By Thomas Markovich, Ph.D.
Natural Language Understanding at an industrial scale requires an efficient, high quality knowledge graph for tasks such as entity resolution and reasoning. Without the ability to reason about information semantically, natural language understanding systems are only capable of shallow understanding. As the requirements of machine reasoning and machine learning tasks become more complex, more advanced knowledge graphs are required. Indeed, it has been previously observed that knowledge graphs are capable of producing impressive results when used to augment and accelerate machine reasoning tasks at small scales, but struggle at large scale due to a mix of data integrity and performance issues. Solving this problem and enabling machine driven semantic reasoning at scale is one of the foundational technological challenges that we are addressing at Forge.AI.

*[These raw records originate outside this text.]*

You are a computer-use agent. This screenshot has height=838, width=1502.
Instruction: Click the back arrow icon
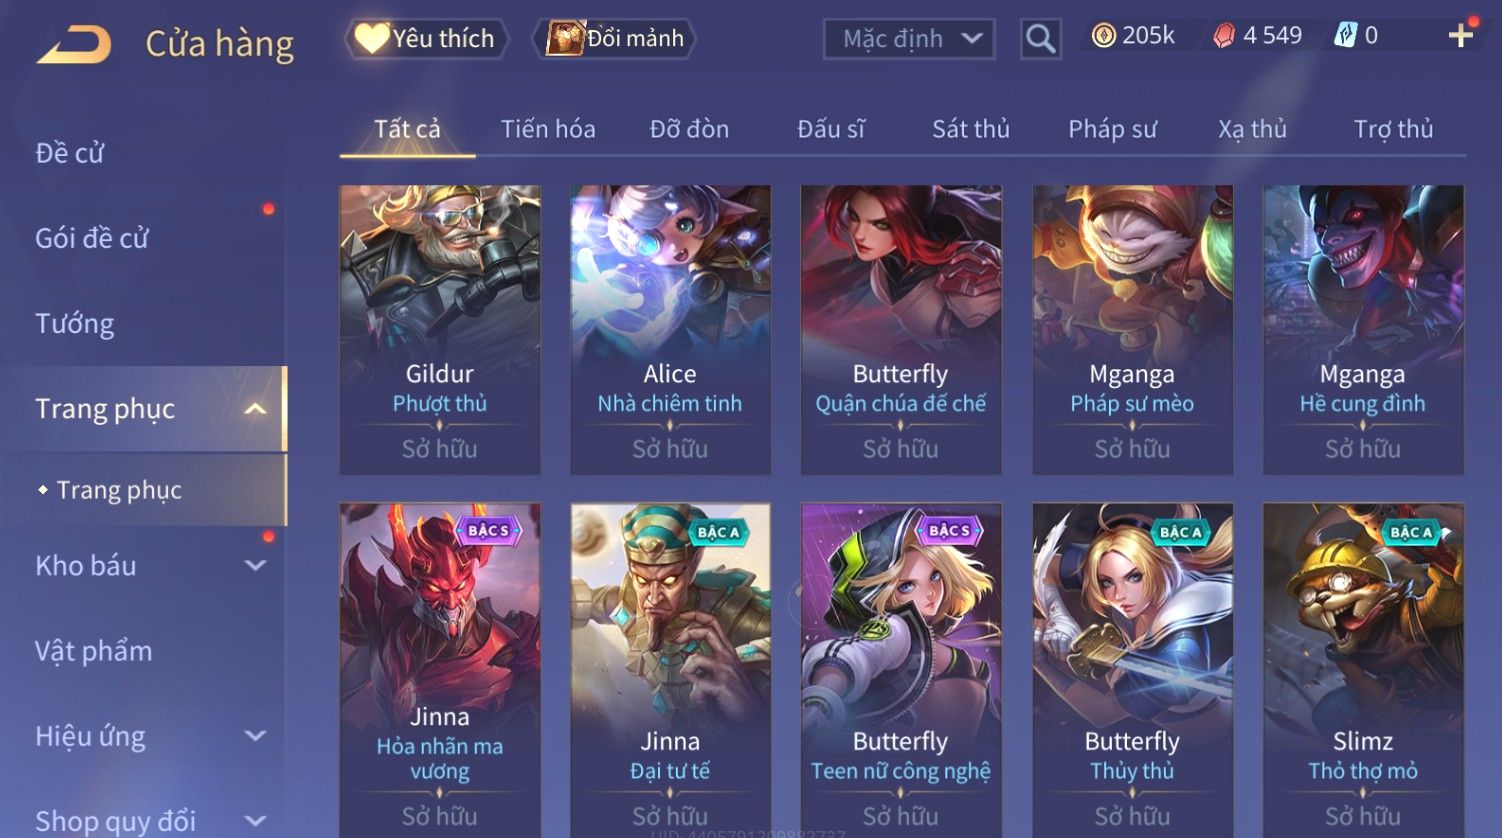(74, 45)
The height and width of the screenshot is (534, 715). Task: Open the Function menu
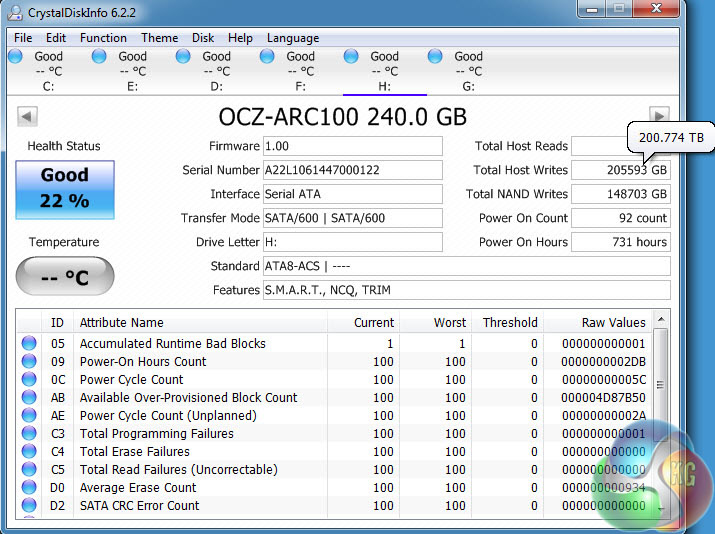(x=103, y=38)
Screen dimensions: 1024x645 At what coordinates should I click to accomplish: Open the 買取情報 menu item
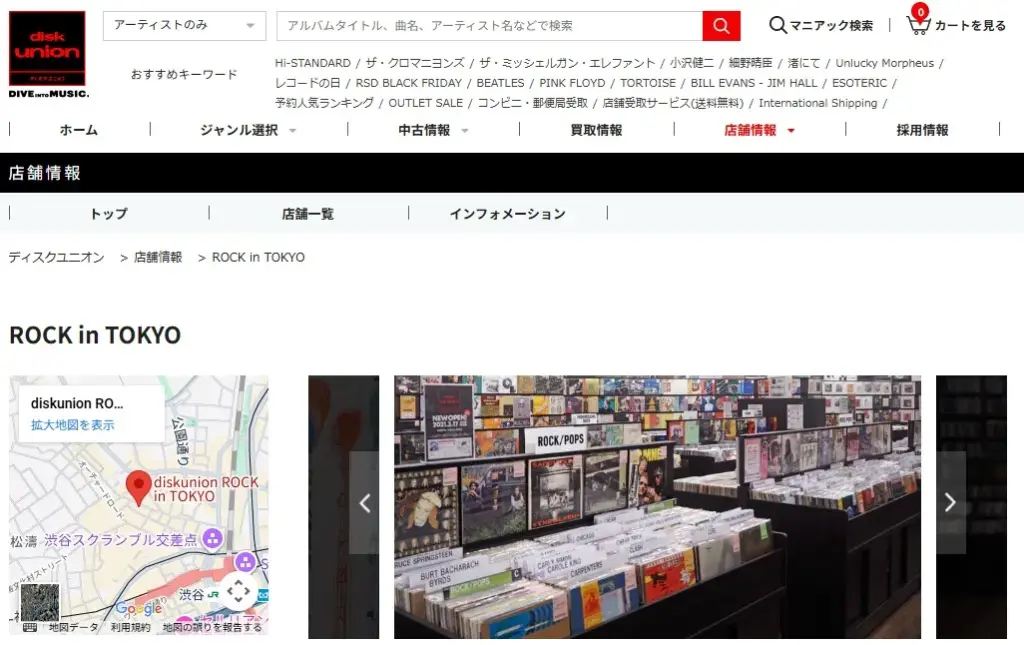coord(596,129)
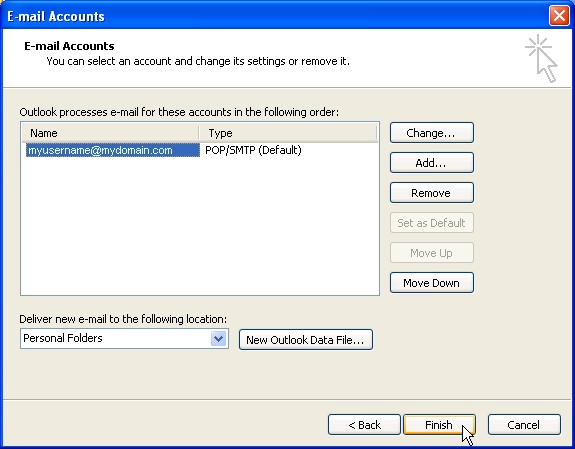Move the account down with Move Down
575x449 pixels.
click(x=432, y=283)
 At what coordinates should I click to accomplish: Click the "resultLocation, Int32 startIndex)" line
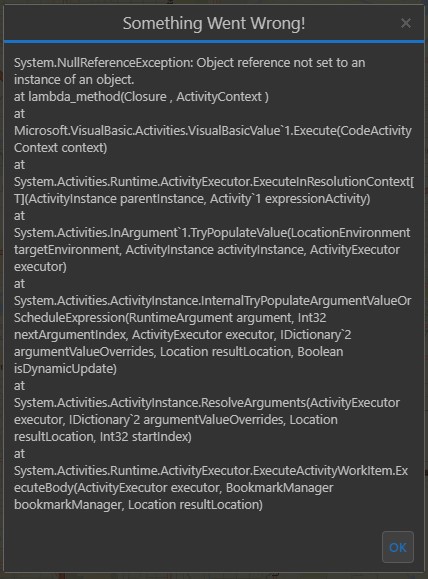tap(103, 436)
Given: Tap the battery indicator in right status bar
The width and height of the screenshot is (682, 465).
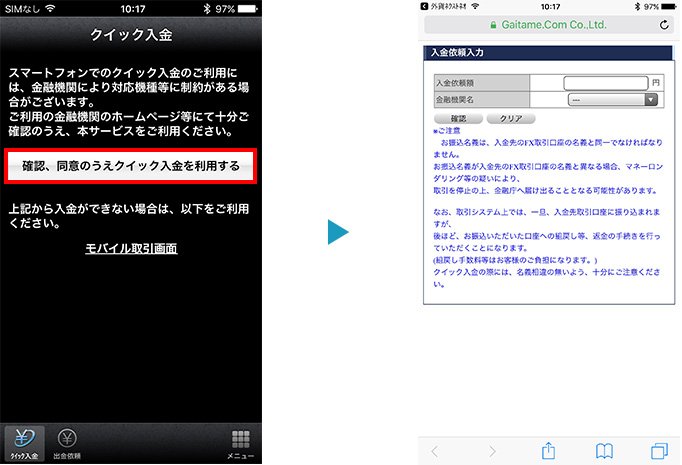Looking at the screenshot, I should (665, 7).
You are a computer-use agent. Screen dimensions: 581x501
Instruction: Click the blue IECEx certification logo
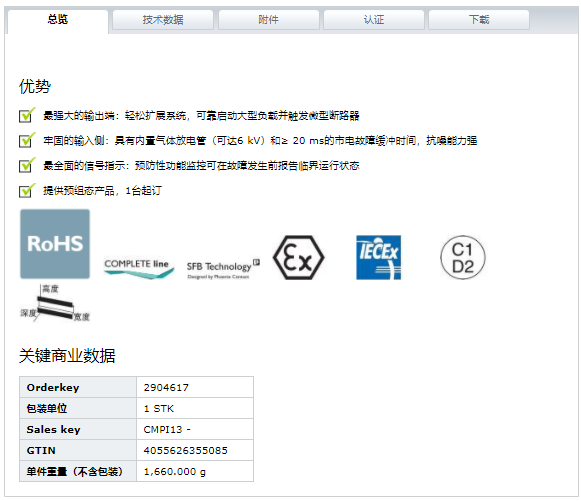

To understand the complexity of this task, it’s necessary to define what a knowledge graph is. There are many academic definitions floating around, but most are replete with jargon and impenetrable. Simply said, a knowledge graph is a graph where each vertex represents an entity and each edge is directed and represents a relationship between entities. Entities are typically proper nouns and concepts (e.g. Apple and Company, respectively), with the edges representing verbs (e.g. Is A). Together, these form large networks that encode semantic information. For example, encoding the fact that “Apple is a Company” in the knowledge graph is done by storing two vertices, one for “Apple” and one for “Company”, with a directed edge originating with Apple and pointing to Company of type “isA”. This is visualized in Figure 1:
A knowledge graph encodes many facts, each through the use of a directed edge. Each vertex can have many facts connected to it, making this ultimately a directed multigraph. This type of representation provides an intuitive way to reason about queries. For example, from the knowledge graph represented in Figure 1 we can reason about the question “Is apple a company?” by simply walking through the graph, starting at “Apple” and walking to “Company”, testing edges and concepts along the way. In production, knowledge graphs tend to be quite large and complex with millions or billions of edges. Such a large amount of knowledge allows us to use these graphs to easily reason about semantic connections for tasks such as enriching business relevant data and resolving entities. At Forge.AI, we perform these tasks as part of our NLP/NLU pipeline for extracting individual events from unstructured text into a machine-readable format.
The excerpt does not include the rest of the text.